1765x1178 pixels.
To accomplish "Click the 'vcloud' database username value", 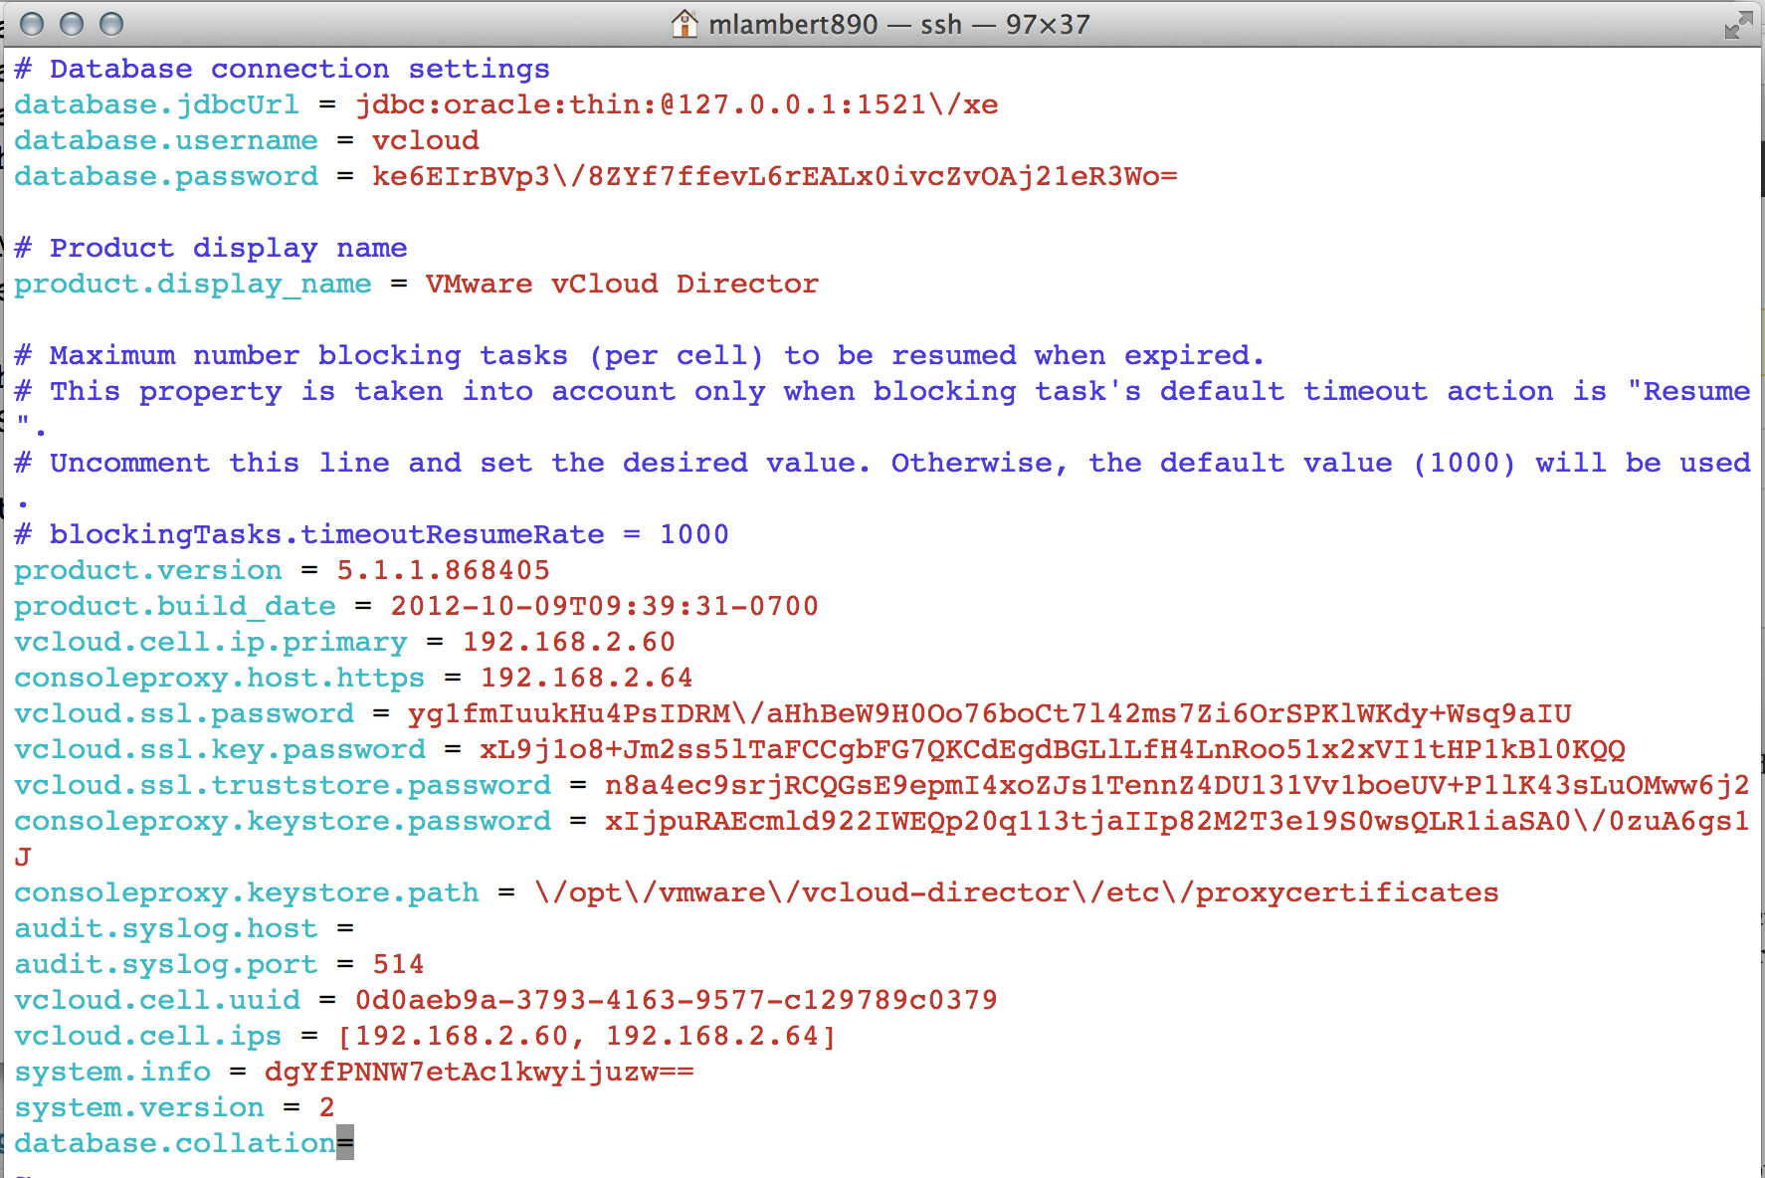I will tap(425, 140).
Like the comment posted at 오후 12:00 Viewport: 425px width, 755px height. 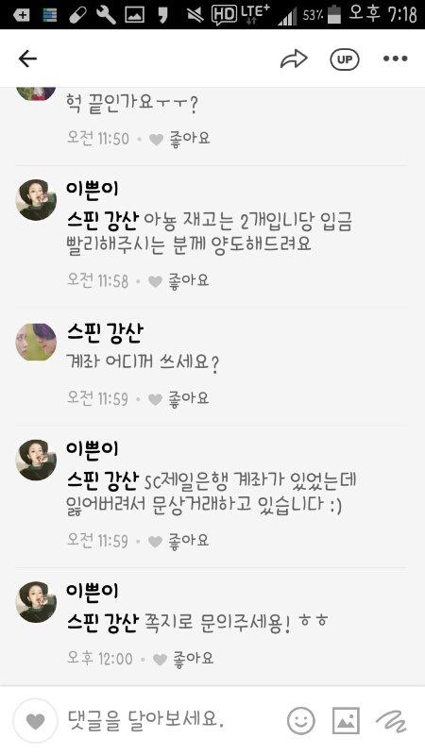pos(183,659)
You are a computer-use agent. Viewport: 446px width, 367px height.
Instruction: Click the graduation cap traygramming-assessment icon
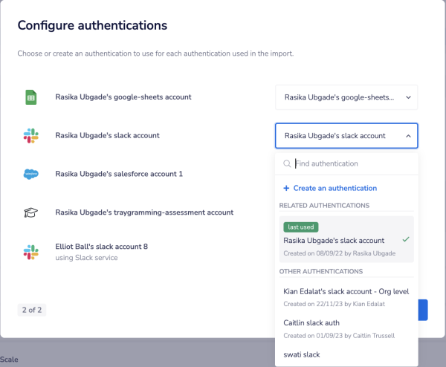[x=31, y=212]
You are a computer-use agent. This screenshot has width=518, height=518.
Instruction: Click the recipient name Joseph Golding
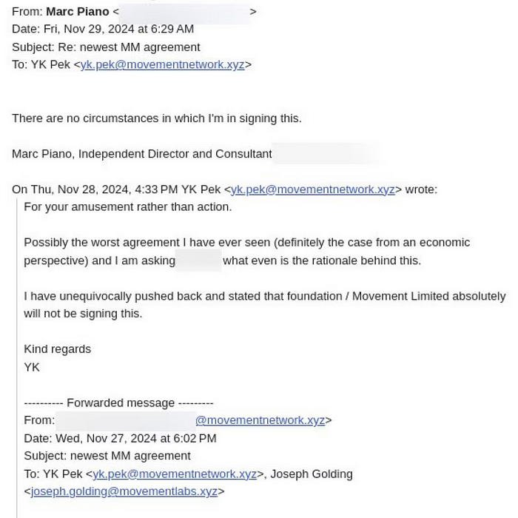(x=312, y=474)
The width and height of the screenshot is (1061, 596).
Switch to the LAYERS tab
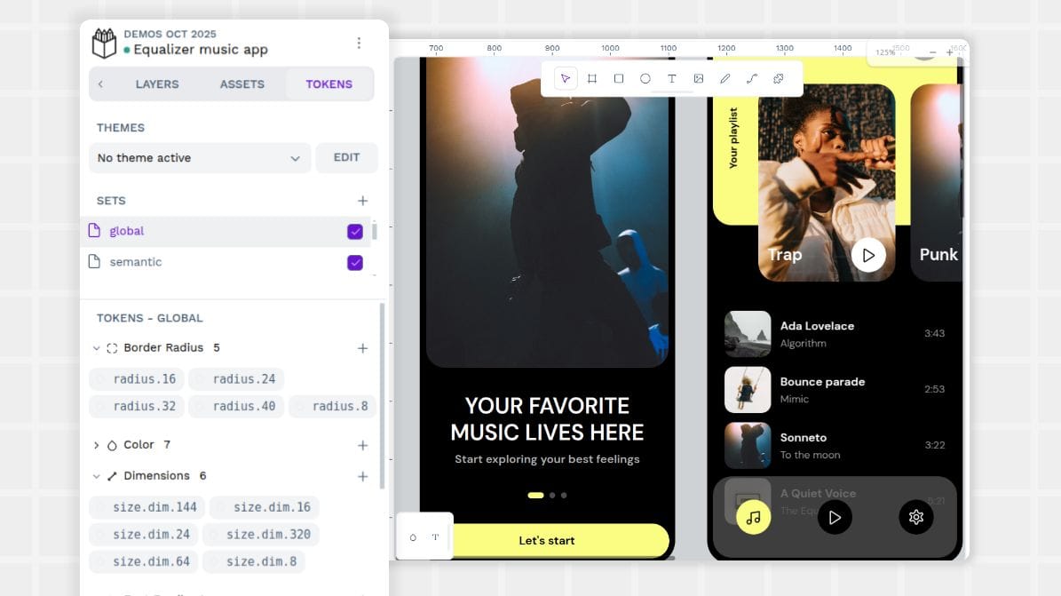coord(157,83)
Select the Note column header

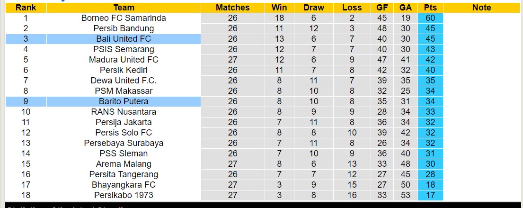482,8
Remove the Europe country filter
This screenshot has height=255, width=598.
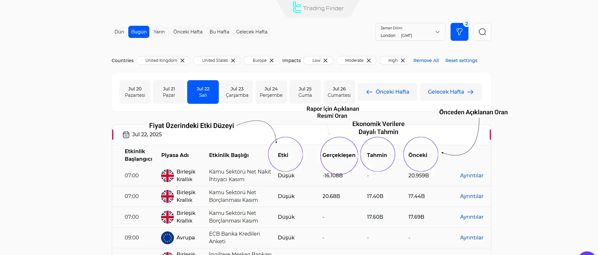272,60
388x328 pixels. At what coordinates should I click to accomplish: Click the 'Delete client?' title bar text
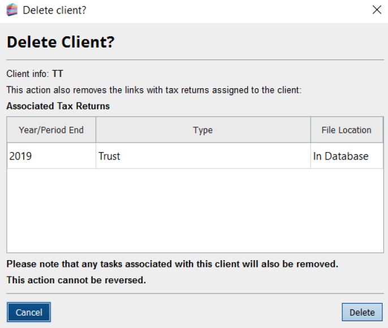click(x=55, y=10)
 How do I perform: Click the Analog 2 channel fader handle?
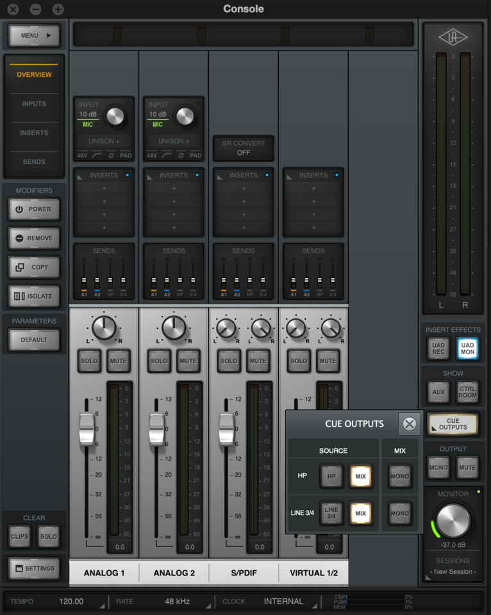pos(156,429)
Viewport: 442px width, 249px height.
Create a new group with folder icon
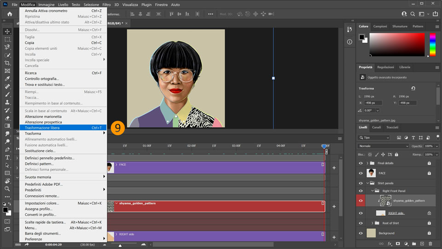pyautogui.click(x=414, y=243)
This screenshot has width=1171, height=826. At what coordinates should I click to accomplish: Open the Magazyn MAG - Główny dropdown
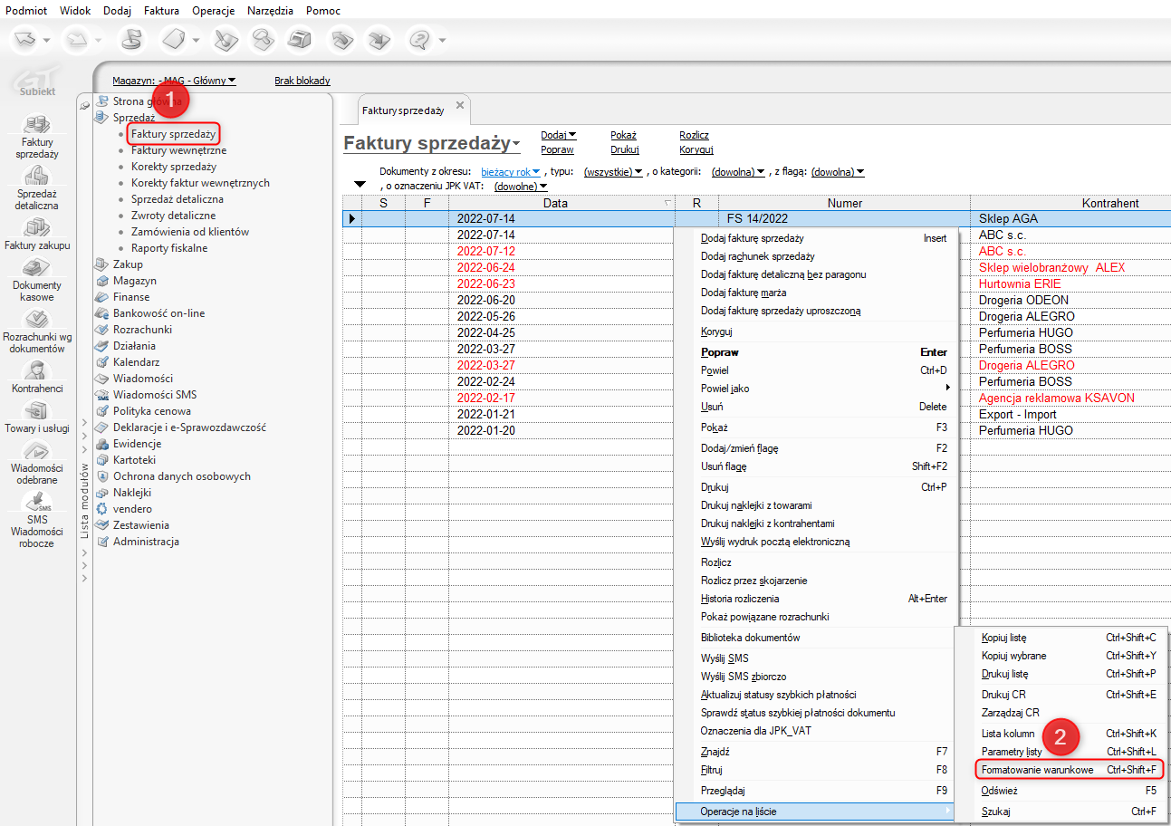(x=174, y=81)
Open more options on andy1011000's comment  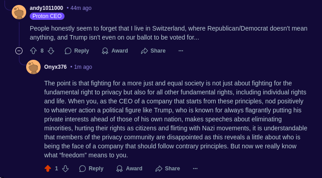pyautogui.click(x=181, y=51)
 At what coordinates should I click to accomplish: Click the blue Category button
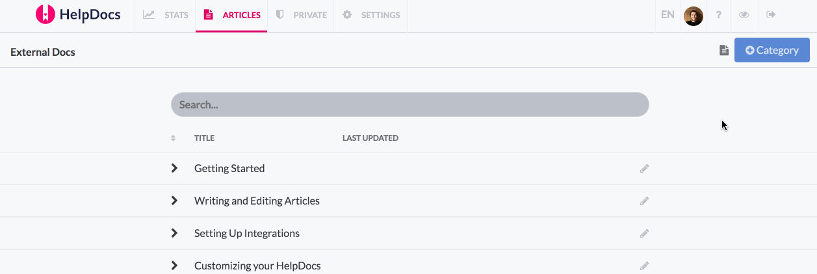(x=772, y=50)
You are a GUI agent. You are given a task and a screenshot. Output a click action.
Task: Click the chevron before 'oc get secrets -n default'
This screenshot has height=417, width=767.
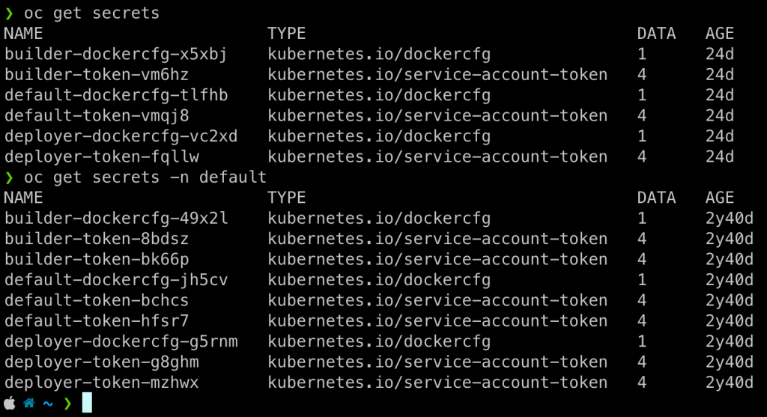(9, 177)
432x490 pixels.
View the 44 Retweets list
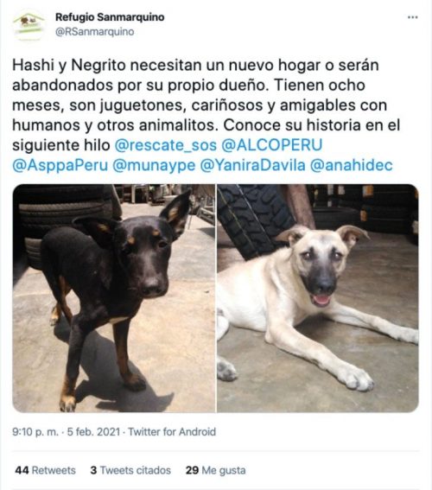[45, 470]
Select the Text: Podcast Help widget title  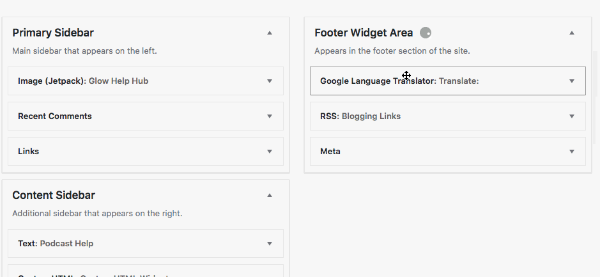pyautogui.click(x=56, y=244)
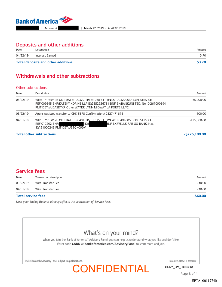Screen dimensions: 222x287
Task: Click the Deposits and other additions heading
Action: [50, 45]
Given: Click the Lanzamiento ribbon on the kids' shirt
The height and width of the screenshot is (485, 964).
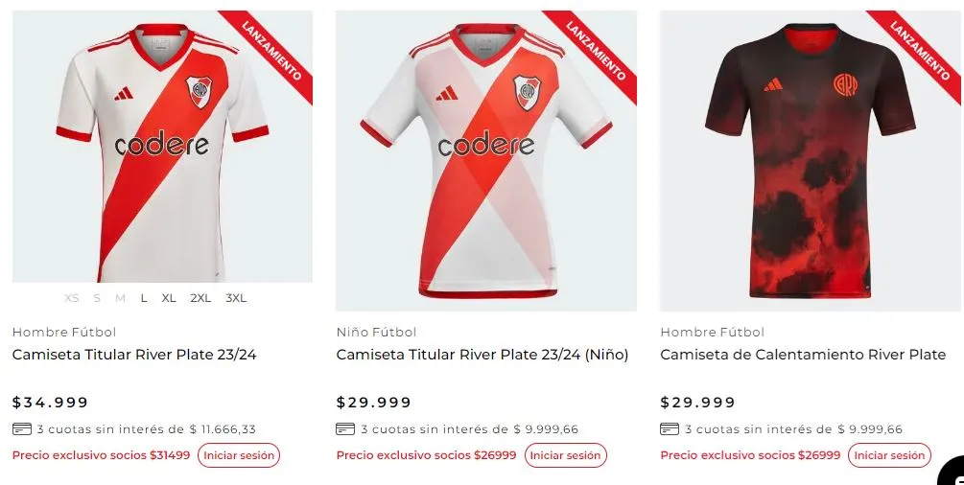Looking at the screenshot, I should 596,50.
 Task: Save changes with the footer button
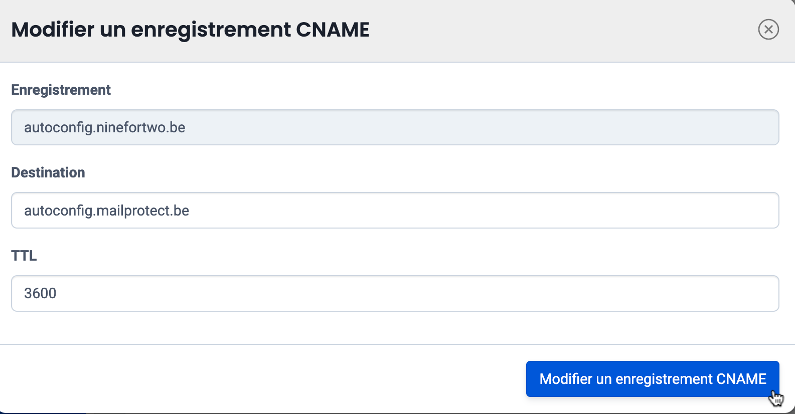pyautogui.click(x=652, y=379)
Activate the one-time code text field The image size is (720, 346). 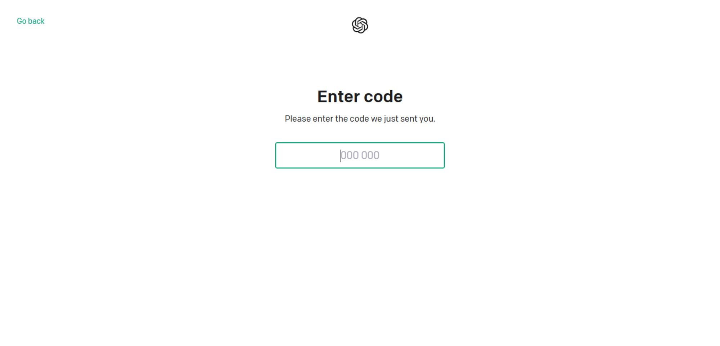coord(360,155)
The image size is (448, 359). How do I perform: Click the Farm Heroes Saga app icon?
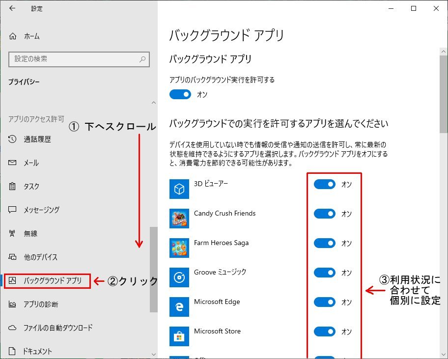[179, 248]
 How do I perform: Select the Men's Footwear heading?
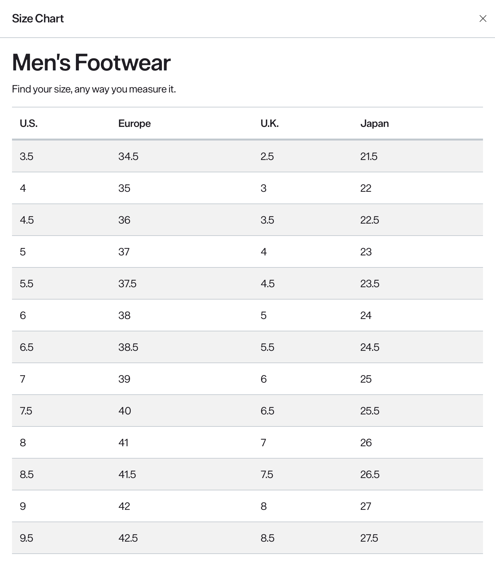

-- -- --

**WHAT TO DO**
Search the entries for the string "computer" and copy each line where it occurs.

**ANSWER SECTION**
You are a computer-use agent. Viewport: 446px width, 367px height.
You are a computer-use agent. This screenshot has width=518, height=518.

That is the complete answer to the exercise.